Saved data entries
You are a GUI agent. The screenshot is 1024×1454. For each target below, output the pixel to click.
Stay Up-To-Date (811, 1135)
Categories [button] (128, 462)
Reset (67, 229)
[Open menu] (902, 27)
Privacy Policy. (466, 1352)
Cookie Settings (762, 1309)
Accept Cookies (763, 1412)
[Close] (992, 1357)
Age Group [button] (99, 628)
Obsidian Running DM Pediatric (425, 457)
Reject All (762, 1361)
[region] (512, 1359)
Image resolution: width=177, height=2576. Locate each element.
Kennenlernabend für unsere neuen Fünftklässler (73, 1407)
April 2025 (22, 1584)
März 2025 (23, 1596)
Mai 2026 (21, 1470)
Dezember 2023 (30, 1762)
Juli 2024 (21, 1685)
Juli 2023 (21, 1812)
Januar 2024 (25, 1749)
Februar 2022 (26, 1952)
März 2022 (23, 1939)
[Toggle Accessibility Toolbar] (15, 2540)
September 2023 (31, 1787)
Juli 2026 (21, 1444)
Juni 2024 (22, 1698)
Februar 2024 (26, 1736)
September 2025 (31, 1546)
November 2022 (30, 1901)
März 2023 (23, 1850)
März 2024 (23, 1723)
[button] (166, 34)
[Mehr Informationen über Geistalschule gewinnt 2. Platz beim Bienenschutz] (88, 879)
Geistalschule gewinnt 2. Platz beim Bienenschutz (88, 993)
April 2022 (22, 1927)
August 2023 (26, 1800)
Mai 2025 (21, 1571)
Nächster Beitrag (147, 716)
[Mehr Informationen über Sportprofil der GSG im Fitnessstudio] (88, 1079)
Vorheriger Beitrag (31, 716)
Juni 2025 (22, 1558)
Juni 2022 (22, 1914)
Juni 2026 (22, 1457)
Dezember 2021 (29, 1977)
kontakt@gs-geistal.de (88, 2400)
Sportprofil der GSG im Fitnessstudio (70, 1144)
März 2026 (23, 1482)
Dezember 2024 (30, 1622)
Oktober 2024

▸ About this exercise
Once you have read the records above, write them out again exactly.

▸ Worked solution
You are a GUI agent. The screenshot is 1024×1454. For each target below, output the pixel to click.
Stay Up-To-Date (811, 1135)
Categories [button] (128, 462)
Reset (67, 229)
[Open menu] (902, 27)
Privacy Policy. (466, 1352)
Cookie Settings (762, 1309)
Accept Cookies (763, 1412)
[Close] (992, 1357)
Age Group [button] (99, 628)
Obsidian Running DM Pediatric (425, 457)
Reject All (762, 1361)
[region] (512, 1359)
Image resolution: width=177, height=2576. Locate each element.
Kennenlernabend für unsere neuen Fünftklässler (73, 1407)
April 2025 (22, 1584)
März 2025 (23, 1596)
Mai 2026 (21, 1470)
Dezember 2023 (30, 1762)
Juli 2024 (21, 1685)
Juli 2023 (21, 1812)
Januar 2024 (25, 1749)
Februar 2022 (26, 1952)
März 2022 (23, 1939)
[Toggle Accessibility Toolbar] (15, 2540)
September 2023 (31, 1787)
Juli 2026 (21, 1444)
Juni 2024 (22, 1698)
Februar 2024 (26, 1736)
September 2025 (31, 1546)
November 2022 (30, 1901)
März 2023 (23, 1850)
März 2024 (23, 1723)
[button] (166, 34)
[Mehr Informationen über Geistalschule gewinnt 2. Platz beim Bienenschutz] (88, 879)
Geistalschule gewinnt 2. Platz beim Bienenschutz (88, 993)
April 2022 (22, 1927)
August 2023 (26, 1800)
Mai 2025 (21, 1571)
Nächster Beitrag (147, 716)
[Mehr Informationen über Sportprofil der GSG im Fitnessstudio] (88, 1079)
Vorheriger Beitrag (31, 716)
Juni 2025 (22, 1558)
Juni 2022 (22, 1914)
Juni 2026 (22, 1457)
Dezember 2021 (29, 1977)
kontakt@gs-geistal.de (88, 2400)
Sportprofil der GSG im Fitnessstudio (70, 1144)
März 2026 (23, 1482)
Dezember 2024 (30, 1622)
Oktober 2024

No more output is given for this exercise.